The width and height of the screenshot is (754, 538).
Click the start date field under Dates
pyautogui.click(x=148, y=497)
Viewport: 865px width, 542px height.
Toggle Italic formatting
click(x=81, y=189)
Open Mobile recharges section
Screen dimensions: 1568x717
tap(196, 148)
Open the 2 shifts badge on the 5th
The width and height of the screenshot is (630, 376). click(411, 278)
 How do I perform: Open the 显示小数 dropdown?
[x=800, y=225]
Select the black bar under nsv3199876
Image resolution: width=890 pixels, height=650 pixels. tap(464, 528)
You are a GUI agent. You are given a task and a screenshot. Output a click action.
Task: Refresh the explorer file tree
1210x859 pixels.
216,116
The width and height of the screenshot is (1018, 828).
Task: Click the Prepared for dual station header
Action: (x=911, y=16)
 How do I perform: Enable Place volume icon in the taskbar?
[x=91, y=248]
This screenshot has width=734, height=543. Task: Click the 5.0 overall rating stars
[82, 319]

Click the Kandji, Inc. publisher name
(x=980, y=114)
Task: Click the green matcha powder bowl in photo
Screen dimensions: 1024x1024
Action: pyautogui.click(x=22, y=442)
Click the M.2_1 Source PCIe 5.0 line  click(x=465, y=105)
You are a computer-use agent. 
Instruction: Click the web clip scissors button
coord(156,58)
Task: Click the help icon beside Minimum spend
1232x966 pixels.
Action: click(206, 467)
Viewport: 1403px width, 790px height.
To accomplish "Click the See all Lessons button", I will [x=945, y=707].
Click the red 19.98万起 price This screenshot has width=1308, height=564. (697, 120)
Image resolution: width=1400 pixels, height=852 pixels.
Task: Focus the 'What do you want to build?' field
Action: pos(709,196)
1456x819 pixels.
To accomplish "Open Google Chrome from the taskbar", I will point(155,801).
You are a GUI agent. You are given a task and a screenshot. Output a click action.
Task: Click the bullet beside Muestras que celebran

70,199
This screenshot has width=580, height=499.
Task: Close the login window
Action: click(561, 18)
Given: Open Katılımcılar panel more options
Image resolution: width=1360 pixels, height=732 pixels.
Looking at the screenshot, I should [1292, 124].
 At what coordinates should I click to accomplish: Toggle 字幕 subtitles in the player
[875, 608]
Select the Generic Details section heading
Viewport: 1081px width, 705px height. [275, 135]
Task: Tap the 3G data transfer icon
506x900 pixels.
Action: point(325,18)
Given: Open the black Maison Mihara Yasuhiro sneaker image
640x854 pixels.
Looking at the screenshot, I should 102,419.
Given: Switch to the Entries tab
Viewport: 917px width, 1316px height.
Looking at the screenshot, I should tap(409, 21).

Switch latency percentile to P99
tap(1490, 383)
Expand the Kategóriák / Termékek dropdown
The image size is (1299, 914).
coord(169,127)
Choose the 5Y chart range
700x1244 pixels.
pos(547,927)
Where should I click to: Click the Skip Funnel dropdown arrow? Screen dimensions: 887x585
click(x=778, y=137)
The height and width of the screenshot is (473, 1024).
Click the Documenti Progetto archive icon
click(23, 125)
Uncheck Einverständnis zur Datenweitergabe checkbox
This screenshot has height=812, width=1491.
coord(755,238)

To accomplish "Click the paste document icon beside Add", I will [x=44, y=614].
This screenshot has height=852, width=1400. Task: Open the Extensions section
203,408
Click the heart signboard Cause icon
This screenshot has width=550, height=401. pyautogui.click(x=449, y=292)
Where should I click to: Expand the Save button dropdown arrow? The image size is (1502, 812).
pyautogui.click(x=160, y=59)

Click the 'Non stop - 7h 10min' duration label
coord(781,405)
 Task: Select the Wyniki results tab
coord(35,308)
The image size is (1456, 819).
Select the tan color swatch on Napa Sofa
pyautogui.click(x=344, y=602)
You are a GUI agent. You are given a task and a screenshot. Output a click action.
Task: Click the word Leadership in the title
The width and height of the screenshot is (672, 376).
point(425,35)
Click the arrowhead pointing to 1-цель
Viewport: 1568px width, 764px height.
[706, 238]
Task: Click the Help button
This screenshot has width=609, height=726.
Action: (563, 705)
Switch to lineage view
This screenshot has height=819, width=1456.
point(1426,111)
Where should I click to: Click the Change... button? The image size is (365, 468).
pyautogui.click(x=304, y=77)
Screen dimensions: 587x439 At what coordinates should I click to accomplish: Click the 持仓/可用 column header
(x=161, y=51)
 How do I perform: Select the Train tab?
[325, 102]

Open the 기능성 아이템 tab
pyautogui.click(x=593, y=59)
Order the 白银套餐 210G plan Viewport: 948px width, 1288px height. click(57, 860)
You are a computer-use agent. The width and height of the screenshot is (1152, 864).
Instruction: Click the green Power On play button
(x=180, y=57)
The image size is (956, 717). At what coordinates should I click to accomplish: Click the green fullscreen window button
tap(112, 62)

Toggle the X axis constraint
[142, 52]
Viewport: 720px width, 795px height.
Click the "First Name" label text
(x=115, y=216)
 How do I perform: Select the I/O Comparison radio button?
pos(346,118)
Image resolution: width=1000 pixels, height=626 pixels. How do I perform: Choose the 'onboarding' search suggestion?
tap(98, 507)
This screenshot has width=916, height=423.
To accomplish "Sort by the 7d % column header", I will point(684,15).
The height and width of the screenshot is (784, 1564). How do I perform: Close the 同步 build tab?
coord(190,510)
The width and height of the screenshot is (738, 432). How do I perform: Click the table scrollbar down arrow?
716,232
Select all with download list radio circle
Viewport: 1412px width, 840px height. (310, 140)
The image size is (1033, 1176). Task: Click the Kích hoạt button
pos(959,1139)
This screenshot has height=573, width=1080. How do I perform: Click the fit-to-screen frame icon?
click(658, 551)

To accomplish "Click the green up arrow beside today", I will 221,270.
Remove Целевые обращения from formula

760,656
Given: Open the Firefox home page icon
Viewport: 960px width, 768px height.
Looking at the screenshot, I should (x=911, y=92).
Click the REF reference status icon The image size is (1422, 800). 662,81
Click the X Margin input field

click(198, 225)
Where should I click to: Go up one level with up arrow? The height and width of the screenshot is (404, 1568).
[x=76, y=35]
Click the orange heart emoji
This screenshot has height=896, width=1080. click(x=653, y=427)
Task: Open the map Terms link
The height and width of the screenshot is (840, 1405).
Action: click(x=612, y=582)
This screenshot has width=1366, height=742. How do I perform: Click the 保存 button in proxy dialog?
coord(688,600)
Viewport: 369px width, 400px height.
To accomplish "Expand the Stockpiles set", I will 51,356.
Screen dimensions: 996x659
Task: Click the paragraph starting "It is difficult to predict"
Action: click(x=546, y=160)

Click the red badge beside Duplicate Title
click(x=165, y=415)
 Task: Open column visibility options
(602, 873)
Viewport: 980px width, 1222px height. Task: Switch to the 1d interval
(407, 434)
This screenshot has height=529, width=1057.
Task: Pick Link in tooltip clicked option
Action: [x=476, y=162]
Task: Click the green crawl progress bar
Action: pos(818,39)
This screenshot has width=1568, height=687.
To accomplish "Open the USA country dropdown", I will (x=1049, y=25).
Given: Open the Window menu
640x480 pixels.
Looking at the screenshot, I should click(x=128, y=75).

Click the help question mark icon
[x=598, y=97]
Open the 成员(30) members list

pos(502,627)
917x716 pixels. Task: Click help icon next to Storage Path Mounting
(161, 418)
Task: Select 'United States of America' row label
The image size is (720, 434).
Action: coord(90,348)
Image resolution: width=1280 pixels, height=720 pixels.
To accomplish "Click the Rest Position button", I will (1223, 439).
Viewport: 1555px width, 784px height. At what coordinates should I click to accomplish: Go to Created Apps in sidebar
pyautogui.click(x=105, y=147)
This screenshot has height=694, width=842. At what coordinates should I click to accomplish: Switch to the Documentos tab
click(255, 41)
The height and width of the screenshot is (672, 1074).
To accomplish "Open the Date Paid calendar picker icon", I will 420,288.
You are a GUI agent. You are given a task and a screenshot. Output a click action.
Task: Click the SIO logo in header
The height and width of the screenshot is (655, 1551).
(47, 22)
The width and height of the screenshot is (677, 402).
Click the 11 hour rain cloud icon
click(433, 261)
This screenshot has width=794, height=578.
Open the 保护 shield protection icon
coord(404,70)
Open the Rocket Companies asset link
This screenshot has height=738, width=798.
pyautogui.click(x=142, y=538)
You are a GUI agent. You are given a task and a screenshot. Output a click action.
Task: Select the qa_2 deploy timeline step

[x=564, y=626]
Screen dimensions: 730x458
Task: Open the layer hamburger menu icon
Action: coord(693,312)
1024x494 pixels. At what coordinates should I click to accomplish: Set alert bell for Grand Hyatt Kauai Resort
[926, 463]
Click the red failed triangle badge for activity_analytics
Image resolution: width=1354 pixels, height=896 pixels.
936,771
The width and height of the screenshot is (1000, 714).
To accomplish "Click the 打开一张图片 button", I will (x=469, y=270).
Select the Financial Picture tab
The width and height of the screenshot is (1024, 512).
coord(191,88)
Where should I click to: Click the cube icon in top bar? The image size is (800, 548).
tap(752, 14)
++++++++
AIM OF THE EXERCISE —
Please, from the entries above, set down exactly the lines from the one containing "1456x819 pixels." through the one containing "Given: Open Katılımcılar panel more options", and only those.

RESPONSE FOR THIS EXERCISE —
1456x819 pixels.
To accomplish "Open Google Chrome from the taskbar", I will point(155,801).
You are a GUI agent. You are given a task and a screenshot. Output a click action.
Task: Click the bullet beside Muestras que celebran

70,199
This screenshot has width=580, height=499.
Task: Close the login window
Action: click(561, 18)
Given: Open Katılımcılar panel more options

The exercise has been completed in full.